- [ENTRIES SHOWN]
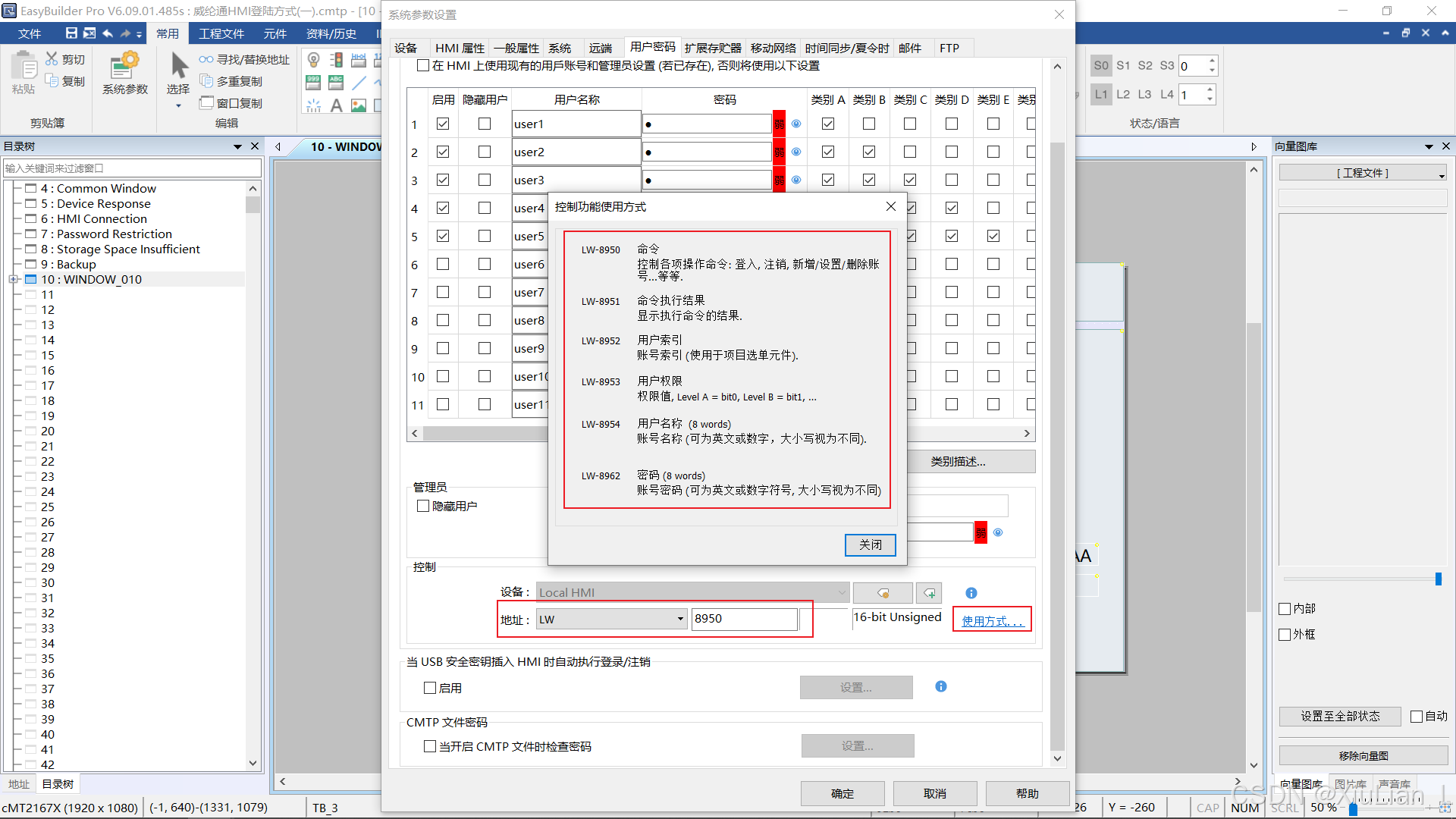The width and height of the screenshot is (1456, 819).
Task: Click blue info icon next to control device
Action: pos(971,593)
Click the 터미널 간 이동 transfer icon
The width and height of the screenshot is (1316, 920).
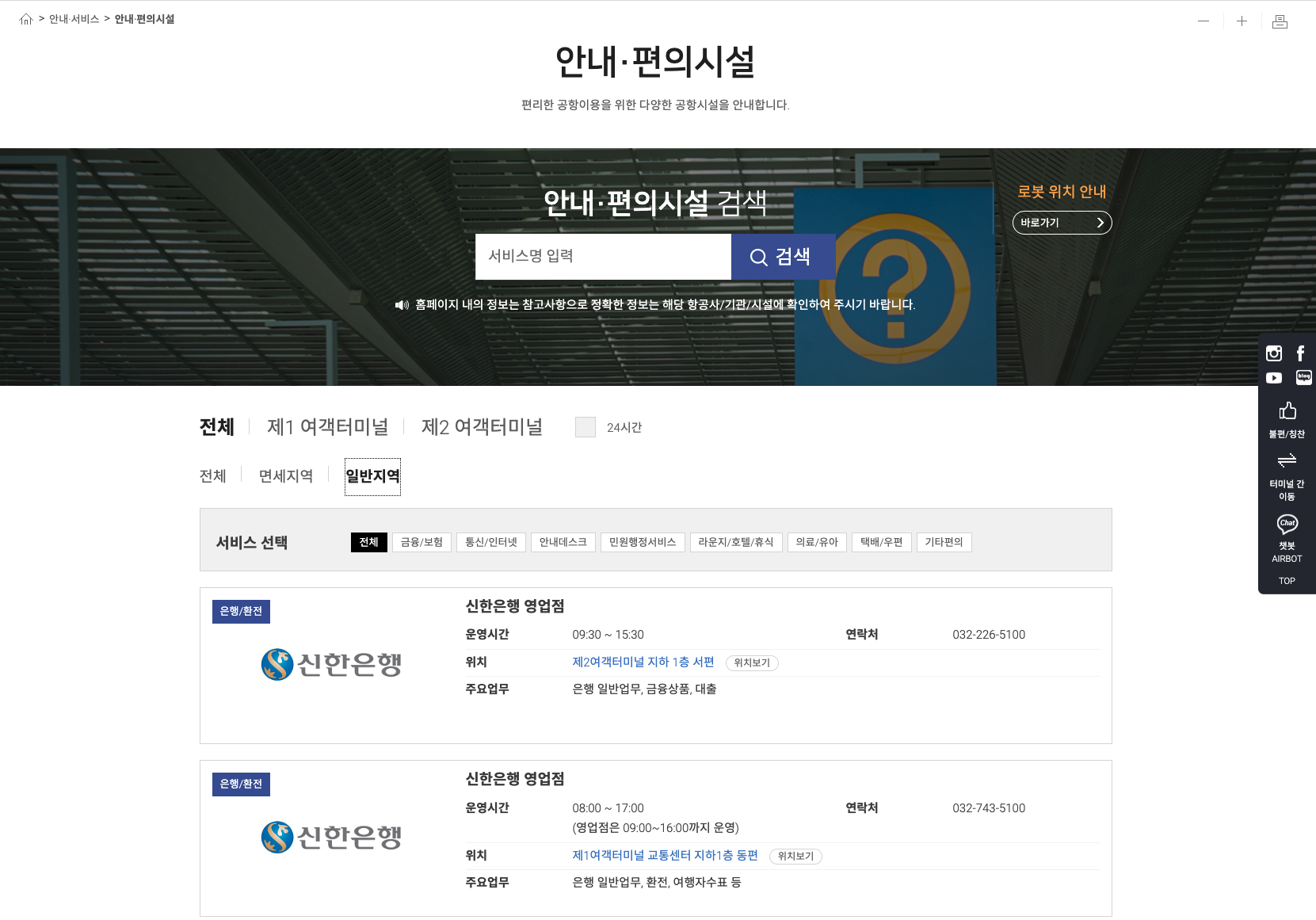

- [EXERCISE REQUIREMENTS] Transcribe exactly the span of lines from the line holding "Click the 터미널 간 이동 transfer icon" through the last line above, both included. Pictures stay out.

- [EXERCISE RESULT]
Click the 터미널 간 이동 transfer icon
The width and height of the screenshot is (1316, 920).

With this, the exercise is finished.